Second question - I start using elegant at ~35 MeV. I'm starting to suspect that using the RFCW element will not cut the mustard for any part of our machine. Should I be using the TWLA element instead? If so, am I able to include wakes and LSC?

Third question - I'm confused about how one should define the gradients. In a RFCW I specify the peak voltage on crest, right. So if my peak gradient is 20MV/m and my structure is 4m long then VOLT = 20e6 * 4. And if I track a particle through on crest it will gain ~80 MeV. The actual peak electric field in the center of a cell will be ~ double the peak voltage i.e. 40 MV/m - integrating over the waveform in a pi-mode structure gives a factor of ~1/2. But in a TWLA element i specify the electric field EZ and in order to check the actual gain in energy of a particle on crest i need to multiply by the equivalent factor for a 2pi/3 structure.

Fourth question - focussing. In RFCW, you use the SRS standing wave model. What does focussing do in TWLA? Is this something to do with the fact that RFCW is first order matrix, but TWLA integrated?

=-=-=

GIVEN REQUEST 1: Please turn the listing, from its first line through the line containing "[x=87, y=60]", into a Markdown table with the columns Row and Line, numbering each row and leaving out blank lines.

=-=-=

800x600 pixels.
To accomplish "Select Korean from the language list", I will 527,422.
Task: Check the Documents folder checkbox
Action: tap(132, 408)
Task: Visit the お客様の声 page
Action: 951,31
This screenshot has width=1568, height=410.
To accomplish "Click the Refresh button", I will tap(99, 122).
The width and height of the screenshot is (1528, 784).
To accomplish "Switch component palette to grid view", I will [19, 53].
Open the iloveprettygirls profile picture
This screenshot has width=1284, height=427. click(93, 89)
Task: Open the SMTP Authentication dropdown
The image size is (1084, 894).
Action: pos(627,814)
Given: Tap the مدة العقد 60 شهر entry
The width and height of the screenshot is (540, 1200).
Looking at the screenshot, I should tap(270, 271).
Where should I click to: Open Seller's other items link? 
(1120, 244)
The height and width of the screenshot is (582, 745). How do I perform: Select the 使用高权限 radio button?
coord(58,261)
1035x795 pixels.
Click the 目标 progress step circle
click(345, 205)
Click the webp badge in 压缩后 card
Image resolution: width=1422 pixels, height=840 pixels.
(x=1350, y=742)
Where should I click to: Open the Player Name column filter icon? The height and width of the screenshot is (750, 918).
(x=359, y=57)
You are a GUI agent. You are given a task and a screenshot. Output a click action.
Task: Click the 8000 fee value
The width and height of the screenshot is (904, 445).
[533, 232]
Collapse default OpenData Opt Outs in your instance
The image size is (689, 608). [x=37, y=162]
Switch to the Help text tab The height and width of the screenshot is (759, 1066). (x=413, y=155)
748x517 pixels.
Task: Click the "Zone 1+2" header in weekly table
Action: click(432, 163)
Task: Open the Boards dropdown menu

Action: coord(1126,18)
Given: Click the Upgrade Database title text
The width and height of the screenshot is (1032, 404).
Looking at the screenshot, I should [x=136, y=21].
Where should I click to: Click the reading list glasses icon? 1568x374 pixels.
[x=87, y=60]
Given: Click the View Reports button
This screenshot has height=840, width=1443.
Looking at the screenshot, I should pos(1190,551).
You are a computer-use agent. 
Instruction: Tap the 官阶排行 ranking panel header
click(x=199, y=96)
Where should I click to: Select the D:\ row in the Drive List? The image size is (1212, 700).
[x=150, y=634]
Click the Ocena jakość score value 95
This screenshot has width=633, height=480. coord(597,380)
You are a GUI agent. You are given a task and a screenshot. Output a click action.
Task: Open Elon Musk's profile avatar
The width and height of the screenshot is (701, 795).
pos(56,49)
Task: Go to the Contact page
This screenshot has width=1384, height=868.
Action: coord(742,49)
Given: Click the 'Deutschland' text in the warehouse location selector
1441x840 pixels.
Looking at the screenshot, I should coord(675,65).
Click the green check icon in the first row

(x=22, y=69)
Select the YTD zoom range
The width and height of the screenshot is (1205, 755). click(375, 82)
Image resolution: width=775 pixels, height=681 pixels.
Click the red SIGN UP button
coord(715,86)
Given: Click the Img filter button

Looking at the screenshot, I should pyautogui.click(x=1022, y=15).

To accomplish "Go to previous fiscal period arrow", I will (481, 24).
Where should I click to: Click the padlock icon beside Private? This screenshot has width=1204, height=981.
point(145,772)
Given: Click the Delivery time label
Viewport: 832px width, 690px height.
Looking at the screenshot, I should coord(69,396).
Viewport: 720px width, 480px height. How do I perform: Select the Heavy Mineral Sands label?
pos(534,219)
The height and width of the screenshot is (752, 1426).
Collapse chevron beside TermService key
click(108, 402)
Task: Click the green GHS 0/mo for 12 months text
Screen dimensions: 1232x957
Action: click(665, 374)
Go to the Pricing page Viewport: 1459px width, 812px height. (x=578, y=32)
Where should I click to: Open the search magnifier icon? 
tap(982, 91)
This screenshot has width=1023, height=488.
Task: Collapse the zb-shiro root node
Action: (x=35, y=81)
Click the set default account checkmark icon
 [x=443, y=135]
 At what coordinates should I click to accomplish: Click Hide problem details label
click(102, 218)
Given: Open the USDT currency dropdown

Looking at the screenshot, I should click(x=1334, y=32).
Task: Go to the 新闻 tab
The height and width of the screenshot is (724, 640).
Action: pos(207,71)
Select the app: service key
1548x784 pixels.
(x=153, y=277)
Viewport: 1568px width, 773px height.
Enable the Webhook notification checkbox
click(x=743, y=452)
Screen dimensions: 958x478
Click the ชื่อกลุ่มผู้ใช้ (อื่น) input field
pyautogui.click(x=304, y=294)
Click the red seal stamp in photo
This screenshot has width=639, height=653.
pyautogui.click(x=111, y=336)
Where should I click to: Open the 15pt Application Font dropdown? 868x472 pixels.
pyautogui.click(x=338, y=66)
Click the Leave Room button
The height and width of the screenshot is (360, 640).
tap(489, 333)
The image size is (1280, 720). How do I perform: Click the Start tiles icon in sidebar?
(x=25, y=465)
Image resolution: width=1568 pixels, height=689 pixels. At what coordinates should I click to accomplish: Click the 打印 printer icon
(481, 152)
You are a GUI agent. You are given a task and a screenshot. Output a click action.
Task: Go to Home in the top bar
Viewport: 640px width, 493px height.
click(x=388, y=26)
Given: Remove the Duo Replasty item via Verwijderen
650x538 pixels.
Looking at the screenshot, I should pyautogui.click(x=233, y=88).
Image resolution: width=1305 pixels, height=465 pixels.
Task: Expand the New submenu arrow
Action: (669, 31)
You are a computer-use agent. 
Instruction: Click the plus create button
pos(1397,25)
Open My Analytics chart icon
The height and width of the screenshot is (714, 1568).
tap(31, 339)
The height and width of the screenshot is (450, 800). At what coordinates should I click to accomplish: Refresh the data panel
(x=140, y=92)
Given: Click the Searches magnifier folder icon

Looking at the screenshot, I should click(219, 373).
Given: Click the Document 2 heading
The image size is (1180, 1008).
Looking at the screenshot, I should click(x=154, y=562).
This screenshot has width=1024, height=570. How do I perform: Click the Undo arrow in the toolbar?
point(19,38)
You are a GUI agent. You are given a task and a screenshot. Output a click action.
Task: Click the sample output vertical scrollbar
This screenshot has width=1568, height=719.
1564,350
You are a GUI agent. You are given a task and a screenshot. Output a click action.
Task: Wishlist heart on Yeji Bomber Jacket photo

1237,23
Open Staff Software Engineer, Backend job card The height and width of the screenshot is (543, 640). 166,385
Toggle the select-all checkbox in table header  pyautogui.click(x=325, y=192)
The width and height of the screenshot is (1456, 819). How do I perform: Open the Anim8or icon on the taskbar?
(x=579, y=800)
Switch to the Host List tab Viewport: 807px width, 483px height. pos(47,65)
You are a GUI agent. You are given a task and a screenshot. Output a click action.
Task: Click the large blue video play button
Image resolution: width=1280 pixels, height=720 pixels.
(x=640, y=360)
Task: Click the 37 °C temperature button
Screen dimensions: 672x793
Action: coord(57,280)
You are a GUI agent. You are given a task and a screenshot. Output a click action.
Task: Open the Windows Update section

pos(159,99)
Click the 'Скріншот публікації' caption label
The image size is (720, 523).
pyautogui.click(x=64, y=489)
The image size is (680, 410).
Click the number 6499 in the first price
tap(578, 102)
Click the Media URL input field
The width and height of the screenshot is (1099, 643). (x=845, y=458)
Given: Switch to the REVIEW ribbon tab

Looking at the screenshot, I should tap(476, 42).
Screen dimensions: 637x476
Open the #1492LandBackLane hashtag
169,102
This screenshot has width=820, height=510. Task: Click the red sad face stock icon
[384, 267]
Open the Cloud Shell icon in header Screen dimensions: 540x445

=-=-=

GIVEN REQUEST 2: Go on with the forum post about the RFCW and TWLA elements in elegant, beginning after its last sentence.

REPLY 1:
| Row | Line |
|---|---|
| 1 | 800x600 pixels. |
| 2 | To accomplish "Select Korean from the language list", I will 527,422. |
| 3 | Task: Check the Documents folder checkbox |
| 4 | Action: tap(132, 408) |
| 5 | Task: Visit the お客様の声 page |
| 6 | Action: 951,31 |
| 7 | This screenshot has width=1568, height=410. |
| 8 | To accomplish "Click the Refresh button", I will tap(99, 122). |
| 9 | The width and height of the screenshot is (1528, 784). |
| 10 | To accomplish "Switch component palette to grid view", I will [19, 53]. |
| 11 | Open the iloveprettygirls profile picture |
| 12 | This screenshot has width=1284, height=427. click(93, 89) |
| 13 | Task: Open the SMTP Authentication dropdown |
| 14 | The image size is (1084, 894). |
| 15 | Action: pos(627,814) |
| 16 | Given: Tap the مدة العقد 60 شهر entry |
| 17 | The width and height of the screenshot is (540, 1200). |
| 18 | Looking at the screenshot, I should tap(270, 271). |
| 19 | Where should I click to: Open Seller's other items link?  |
| 20 | (1120, 244) |
| 21 | The height and width of the screenshot is (582, 745). How do I perform: Select the 使用高权限 radio button? |
| 22 | coord(58,261) |
| 23 | 1035x795 pixels. |
| 24 | Click the 目标 progress step circle |
| 25 | click(345, 205) |
| 26 | Click the webp badge in 压缩后 card |
| 27 | Image resolution: width=1422 pixels, height=840 pixels. |
| 28 | (x=1350, y=742) |
| 29 | Where should I click to: Open the Player Name column filter icon? The height and width of the screenshot is (750, 918). |
| 30 | (x=359, y=57) |
| 31 | You are a GUI agent. You are given a task and a screenshot. Output a click action. |
| 32 | Task: Click the 8000 fee value |
| 33 | The width and height of the screenshot is (904, 445). |
| 34 | [533, 232] |
| 35 | Collapse default OpenData Opt Outs in your instance |
| 36 | The image size is (689, 608). [x=37, y=162] |
| 37 | Switch to the Help text tab The height and width of the screenshot is (759, 1066). (x=413, y=155) |
| 38 | 748x517 pixels. |
| 39 | Task: Click the "Zone 1+2" header in weekly table |
| 40 | Action: click(432, 163) |
| 41 | Task: Open the Boards dropdown menu |
| 42 | Action: coord(1126,18) |
| 43 | Given: Click the Upgrade Database title text |
| 44 | The width and height of the screenshot is (1032, 404). |
| 45 | Looking at the screenshot, I should [x=136, y=21]. |
| 46 | Where should I click to: Click the reading list glasses icon? 1568x374 pixels. |
| 47 | [x=87, y=60] |

REPLY 2:
Fifth question (sorry!) - The structures we may be getting are constant gradient, rather than constant impedance so the iris decreases through the structure. Is this what TWLA assumes?

Sixth question (really sorry)? - A radical one. Is elegant the right tool for this problem? As i'm compressing at so low an energy and the space charge will hurt me, am I better admitting that i need to change approach and use ASTRA or OPAL for the whole machine. I'm loath to do this, partly because of my own stupidity (I can't get dipoles to work in ASTRA for example), but partly because even If i get a nice setup in those codes they are more cumbersome and will make it difficult to do working point tuning, tolerance and jitter studies. I know this question has no simple answer, but I would value your thoughts!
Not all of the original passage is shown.